Primary Pleural Epithelioid Angiosarcoma with Lung and Bone Metastases: A Case Report.

INTRODUCTION

Primary pleural epithelial angiosarcoma (EAS) is an extremely rare tumor with no specific clinical symptoms. Clinical data on primary pleural EAS are limited, and misdiagnosis often occurs.

CASE PRESENTATION

The present study reports the case of a 31-year-old patient diagnosed with primary pleural EAS with lung and bone metastases. The patient presented with persistent right chest pain for 5 months and dyspnea for 2 months. Chest computed tomography (CT) scan revealed right hydropneumothorax, diffuse thickening of the right pleura, passive atelectasis, and scattered nodules in the left lung. A medical thoracoscopic pleural biopsy revealed a vasogenic tumor. To further confirm the diagnosis, positron emission tomography/CT (PET/CT) examination was recommended to determine the biopsy site after multidisciplinary discussion.

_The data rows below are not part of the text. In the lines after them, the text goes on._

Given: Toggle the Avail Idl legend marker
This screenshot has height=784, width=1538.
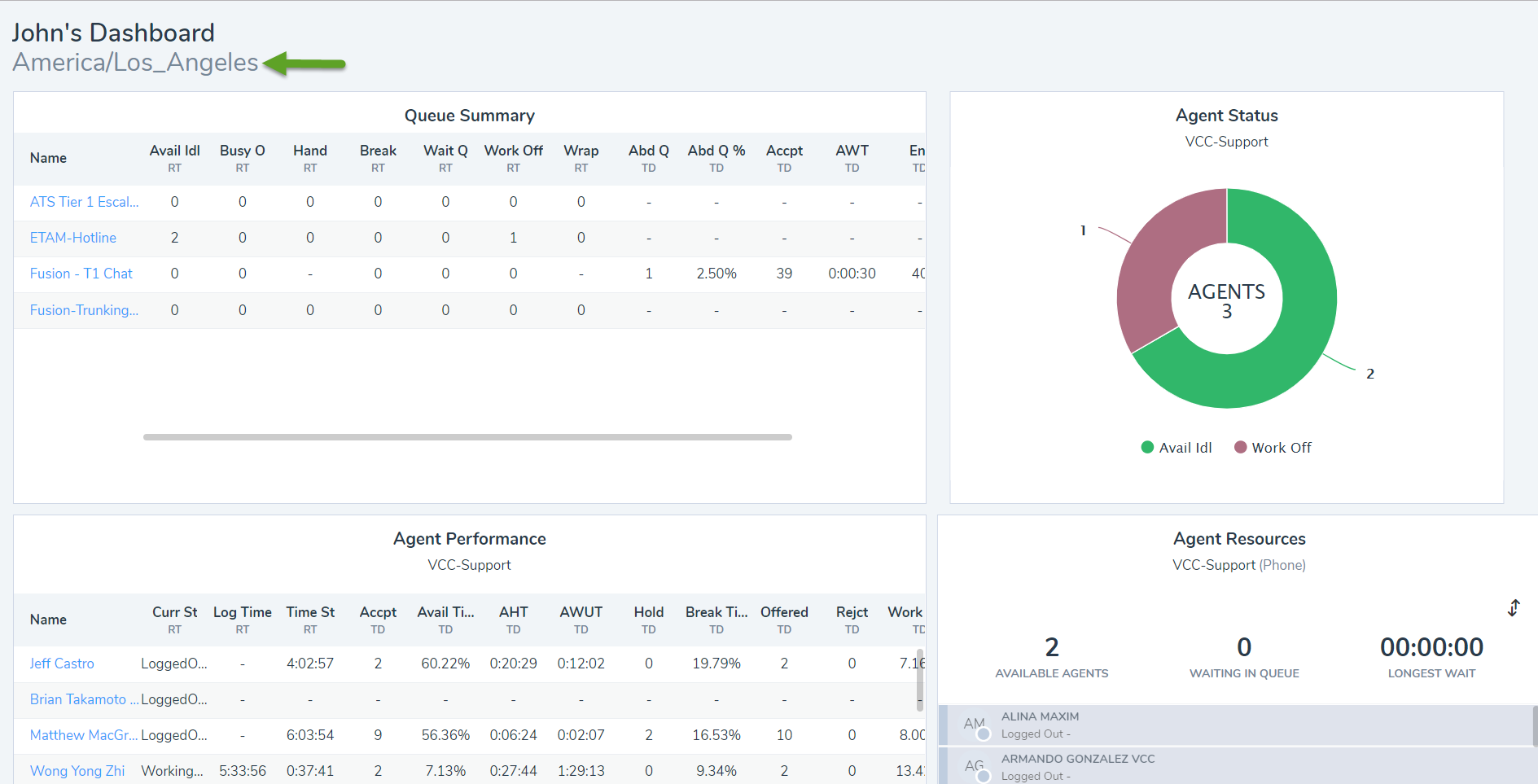Looking at the screenshot, I should pos(1147,447).
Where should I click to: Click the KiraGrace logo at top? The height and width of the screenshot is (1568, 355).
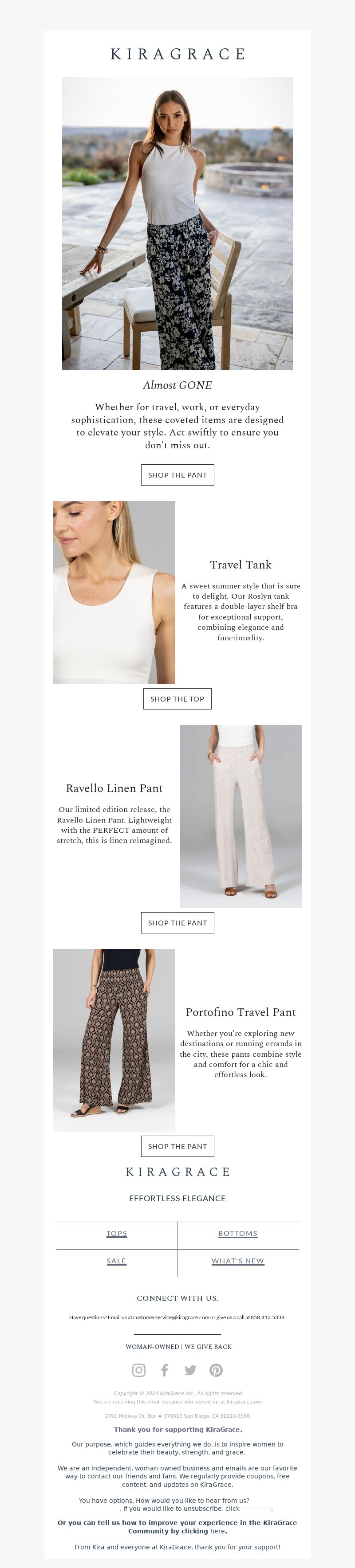pos(177,54)
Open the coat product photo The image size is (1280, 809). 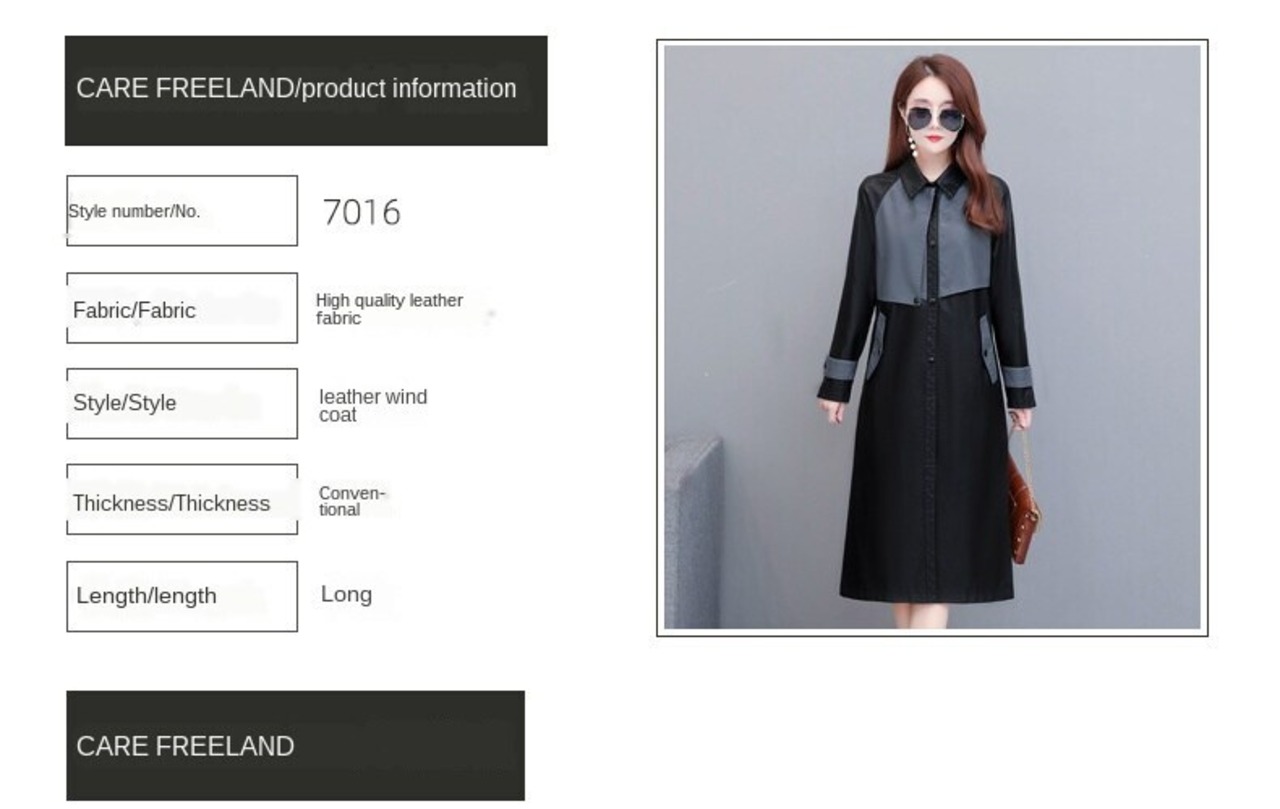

Increased 18F-FDG uptake in the right pleura and hypermetabolic nodules in the right chest wall, first lumbar vertebrae, second sacral vertebrae, and bilateral iliac crest was detected via PET/CT. CT-guided chest wall and lung biopsies were performed. Immunohistochemistry of specific markers was performed according to remote consultation with a pathologist, and tumor cells with strong positive expression of CD31, CD34, and ETS-related genes led to the final diagnosis of primary pleural EAS.

CONCLUSION

Primary pleural EAS should be considered for hydropneumothorax of an unknown cause. PET/CT can accurately locate the lesion. The pathological examination is the basis for primary pleural EAS diagnosis. Moreover, multidisciplinary discussion and remote expert consultation can improve the diagnosis rate of primary pleural EAS.